**Excerto do documento**
O Instituto Politécnico de Viseu (IPV) vai acolher um centro de competências internacional da Bizdirect especializado em tecnologia Microsoft, que deverá criar até 150 postos de trabalho, no âmbito de um acordo celebrado esta terça-feira, envolvendo também a autarquia.

«Acreditamos que temos todas as condições para criar até 150 postos de trabalho, com a evolução do projeto, com a sustentabilidade do mesmo e iremos fazê-lo tão breve quanto possível», disse o diretor-geral da Bizdirect, João Mira Santiago, na celebração do protocolo entre a empresa tecnológica (do universo SSI/Sonaecom), o IPV e a Câmara de Viseu.

O centro de competências, que funcionará no edifício do Centro de Inovação e Transferência de Tecnologia do IPV, será dedicado à prestação de serviços inovadores e de qualidade em tecnologia Microsoft (nomeadamente Dynamics CRM, SharePoint e Biztalk) e direcionado para o mercado internacional.

Numa altura em que muitos jovens qualificados partem para outros países à procura de empregos e de oportunidades, o responsável considerou «fundamental que haja retenção de capital humano na região».

**Dados fornecidos**
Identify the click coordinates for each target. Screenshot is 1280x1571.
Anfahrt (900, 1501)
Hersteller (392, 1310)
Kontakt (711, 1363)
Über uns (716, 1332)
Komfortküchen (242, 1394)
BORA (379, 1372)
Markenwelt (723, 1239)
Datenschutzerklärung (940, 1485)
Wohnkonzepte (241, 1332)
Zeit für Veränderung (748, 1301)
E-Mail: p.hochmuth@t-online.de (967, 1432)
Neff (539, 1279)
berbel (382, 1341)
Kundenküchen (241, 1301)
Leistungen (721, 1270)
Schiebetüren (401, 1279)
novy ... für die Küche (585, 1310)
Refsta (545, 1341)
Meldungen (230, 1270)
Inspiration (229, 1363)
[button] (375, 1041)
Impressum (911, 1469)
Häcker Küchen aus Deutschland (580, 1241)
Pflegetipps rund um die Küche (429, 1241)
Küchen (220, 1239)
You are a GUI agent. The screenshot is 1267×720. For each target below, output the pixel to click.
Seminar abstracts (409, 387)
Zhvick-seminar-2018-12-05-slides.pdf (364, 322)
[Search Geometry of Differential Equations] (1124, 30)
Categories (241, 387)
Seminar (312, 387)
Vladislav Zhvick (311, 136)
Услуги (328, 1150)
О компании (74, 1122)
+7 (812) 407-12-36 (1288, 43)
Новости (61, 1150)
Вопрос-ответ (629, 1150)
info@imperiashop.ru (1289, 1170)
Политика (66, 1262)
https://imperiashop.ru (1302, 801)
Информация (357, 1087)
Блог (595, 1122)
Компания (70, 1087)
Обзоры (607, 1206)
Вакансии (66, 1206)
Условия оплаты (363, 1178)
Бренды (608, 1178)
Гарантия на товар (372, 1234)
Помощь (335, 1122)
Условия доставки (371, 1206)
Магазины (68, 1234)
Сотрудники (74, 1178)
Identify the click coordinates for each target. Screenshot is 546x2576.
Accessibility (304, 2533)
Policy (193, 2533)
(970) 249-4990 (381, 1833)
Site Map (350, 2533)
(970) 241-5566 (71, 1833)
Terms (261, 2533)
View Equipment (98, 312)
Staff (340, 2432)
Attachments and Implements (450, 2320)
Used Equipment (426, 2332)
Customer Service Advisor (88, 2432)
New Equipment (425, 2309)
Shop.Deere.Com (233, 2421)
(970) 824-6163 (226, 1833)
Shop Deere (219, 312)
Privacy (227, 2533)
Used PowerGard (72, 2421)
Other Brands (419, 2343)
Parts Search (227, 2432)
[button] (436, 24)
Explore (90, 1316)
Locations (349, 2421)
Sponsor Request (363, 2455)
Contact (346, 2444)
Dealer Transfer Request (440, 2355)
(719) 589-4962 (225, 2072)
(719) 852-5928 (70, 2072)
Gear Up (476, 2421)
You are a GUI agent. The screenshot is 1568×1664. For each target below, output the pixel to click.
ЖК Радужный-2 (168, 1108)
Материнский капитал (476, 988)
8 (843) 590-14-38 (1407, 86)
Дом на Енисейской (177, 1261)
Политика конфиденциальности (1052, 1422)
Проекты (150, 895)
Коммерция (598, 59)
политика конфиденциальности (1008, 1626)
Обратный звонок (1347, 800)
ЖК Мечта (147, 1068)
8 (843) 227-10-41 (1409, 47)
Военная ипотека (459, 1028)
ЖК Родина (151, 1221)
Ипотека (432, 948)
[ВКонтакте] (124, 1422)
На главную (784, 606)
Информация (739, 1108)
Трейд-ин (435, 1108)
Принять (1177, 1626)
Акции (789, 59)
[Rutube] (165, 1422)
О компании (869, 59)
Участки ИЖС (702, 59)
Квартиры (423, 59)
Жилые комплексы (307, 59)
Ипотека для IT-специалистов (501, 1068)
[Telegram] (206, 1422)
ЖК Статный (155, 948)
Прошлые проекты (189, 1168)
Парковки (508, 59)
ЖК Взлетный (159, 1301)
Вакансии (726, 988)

**Instrução**
Reescreva o trecho do texto sobre o centro de competências em Viseu de "O centro de competências, que" a "o mercado internacional.", trocando "mercado internacional" por "mercado europeu".

**Resultado**
O centro de competências, que funcionará no edifício do Centro de Inovação e Transferência de Tecnologia do IPV, será dedicado à prestação de serviços inovadores e de qualidade em tecnologia Microsoft (nomeadamente Dynamics CRM, SharePoint e Biztalk) e direcionado para o mercado europeu.